Kevork Mourad’s ‘Between Floating Worlds’ evokes limbo of migrant life
The exhibition at Dubai's Tabari Artspace shows the fears and optimisms of relocating
At the very top, Babel-like towers with cut-out windows twist in ink, casting shadows on the wall behind the cotton fabric. With calligraphic strokes, the towers flow down to form creased textiles. A human eye, a serpent’s scales and the feathery wing of an old deity peer out from the inky mass. All is kept together by rope. Someone is carrying this layered bundle, though only the hem of her skirt and her feet are visible. The load is evidently a heavy, burdensome one. Yet, one foot in front of the other, she perseveres.
Most of my work is inspired by migration, whether forced or voluntary, and the area that exists between cultures.
The large, rectangular artwork is titled We take it as we go. The piece is part of Kevork Mourad’s solo exhibition Between Floating Worlds at Tabari Artspace, which opens on Tuesday, November 5 at Dubai International Financial Centre. The works are all painted on cotton fabric and feature a minimal amount of colour, if at all. Mourad brought the cotton fragments of his work from New York in a backpack, meticulously layering and framing them in Dubai ahead of the exhibition.
“Most of my work is inspired by migration, whether forced or voluntary, and the area that exists between cultures. With this piece, I was aiming to evoke that sense of trying to decide what to carry with you as you move from one country to the next,” Mourad said of the aforementioned artwork, “the history we carry with us, the strength it gives us and the burden it also imposes.”
Mourad is no stranger to the interzone that exists between cultures. Born in Syria, he went on to study painting and book illustration in Armenia before moving to California in 1999. He now lives in New York.
“Layers are an important component of my work,” he said. “It does best in representing memory, where every layer is a slice of time. Something we carry from where we have been towards where we are going. I wanted each piece to seem whole at first glance. Only upon closer inspection do the layers become more clear.”

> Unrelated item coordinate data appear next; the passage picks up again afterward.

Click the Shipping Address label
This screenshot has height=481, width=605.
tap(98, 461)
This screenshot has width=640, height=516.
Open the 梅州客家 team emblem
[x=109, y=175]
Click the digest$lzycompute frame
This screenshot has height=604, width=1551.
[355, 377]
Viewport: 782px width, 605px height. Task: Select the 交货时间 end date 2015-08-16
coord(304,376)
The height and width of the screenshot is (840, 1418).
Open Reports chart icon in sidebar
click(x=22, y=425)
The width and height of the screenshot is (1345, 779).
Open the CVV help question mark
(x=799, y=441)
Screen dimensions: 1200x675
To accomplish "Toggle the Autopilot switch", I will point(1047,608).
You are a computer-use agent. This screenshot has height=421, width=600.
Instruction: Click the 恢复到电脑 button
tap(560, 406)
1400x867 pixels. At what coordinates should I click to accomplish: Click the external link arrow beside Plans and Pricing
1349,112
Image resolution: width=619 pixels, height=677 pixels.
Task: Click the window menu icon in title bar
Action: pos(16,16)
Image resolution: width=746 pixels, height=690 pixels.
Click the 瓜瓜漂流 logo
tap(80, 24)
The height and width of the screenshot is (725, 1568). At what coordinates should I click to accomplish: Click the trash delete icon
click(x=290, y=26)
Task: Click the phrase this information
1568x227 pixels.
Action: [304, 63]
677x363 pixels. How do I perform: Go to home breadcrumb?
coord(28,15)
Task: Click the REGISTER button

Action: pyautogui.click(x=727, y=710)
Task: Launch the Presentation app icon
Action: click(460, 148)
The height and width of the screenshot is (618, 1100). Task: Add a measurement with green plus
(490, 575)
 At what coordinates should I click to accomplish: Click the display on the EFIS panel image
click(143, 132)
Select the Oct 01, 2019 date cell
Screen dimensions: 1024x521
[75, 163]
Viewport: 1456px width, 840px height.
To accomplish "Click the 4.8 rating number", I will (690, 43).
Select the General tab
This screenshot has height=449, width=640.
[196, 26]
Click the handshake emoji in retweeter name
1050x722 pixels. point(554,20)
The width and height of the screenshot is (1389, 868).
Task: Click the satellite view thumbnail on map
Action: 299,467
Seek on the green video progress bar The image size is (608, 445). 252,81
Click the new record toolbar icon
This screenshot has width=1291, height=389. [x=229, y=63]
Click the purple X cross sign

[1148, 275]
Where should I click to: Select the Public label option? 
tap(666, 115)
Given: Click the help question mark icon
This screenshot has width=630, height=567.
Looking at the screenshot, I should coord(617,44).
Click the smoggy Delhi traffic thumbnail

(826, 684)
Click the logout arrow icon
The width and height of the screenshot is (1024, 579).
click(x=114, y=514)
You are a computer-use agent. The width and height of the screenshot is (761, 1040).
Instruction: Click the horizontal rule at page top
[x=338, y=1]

Mourad’s process is an unconventional one. He begins by smudging ink on to a sheet of transparent acetate. Then, using whatever is at hand – from hotel keycards to tools he fashions himself – he draws calligraphic strokes in the ink. He presses the acetone sheet against a stretched cotton fabric and carefully cuts out the drawings before layering them in their final form, like a puzzle piece. His designs range from Sumerian and Babylonian influences to inspirations derived from Armenian architecture.
With his technique of spontaneous painting, he has performed, among others, at Brooklyn Museum of Art, Harvard University and Rhode Island School of Design. He was also a member of Yo-Yo Ma’s Silk Road Ensemble, a collective of musicians and artists.
“I want the works in this exhibition to give a dreamlike impression. To seem familiar to viewers regardless of where they are from. I hope they reflect what they remember of their home towns or the countries they left behind.” Though the nightmarish elements of relocating from one place to the other are alluded to, Mourad said he also aimed to evoke optimism with each piece. “I believe human beings are inherently optimistic, despite the fears and uncertainties that grip us. Why else do we get out of bed every morning? Relocating is hard, no matter the conditions of our departure. Whether we are travelling for work, education or as refugees, we leave behind so much and have to nitpick what we take with us and within us. The grass is not always greener on the other side. But there is always the hope that we are moving to a brighter, more prosperous place.”
This is not the first time Mourad is exhibiting his work in the UAE. Earlier this year, he performed at Madinat Theatre in Dubai with the Syrian composer and clarinetist Kinan Azmeh. The hour-long performance A Home Within set his art and Azmeh’s music in counterpoint to one another. The audiovisual performance was inspired by the events in Syria. His film Four Acts for Syria, which he co-directed with Waref Abu Quba, has more than 30 of his works in animation. “Syrian history has been multicultural for centuries. This film is a voyage through Syrian culture until today’s insanity, trying to find hope for the Syrian people. Art has an important role in uniting people through empathy and understanding,” he said. The film was featured in a number of festivals and went on to win the Robert Bosch Stiftung film prize.
Mourad said his technique of spontaneous painting continues to evolve. He hopes to tackle on the problem of climate change in his upcoming work. “Artists should play an active role in the fight against global warming. It is vital we do not become ensnared in our safe zones and actively take part in trying to secure a better, greener future.”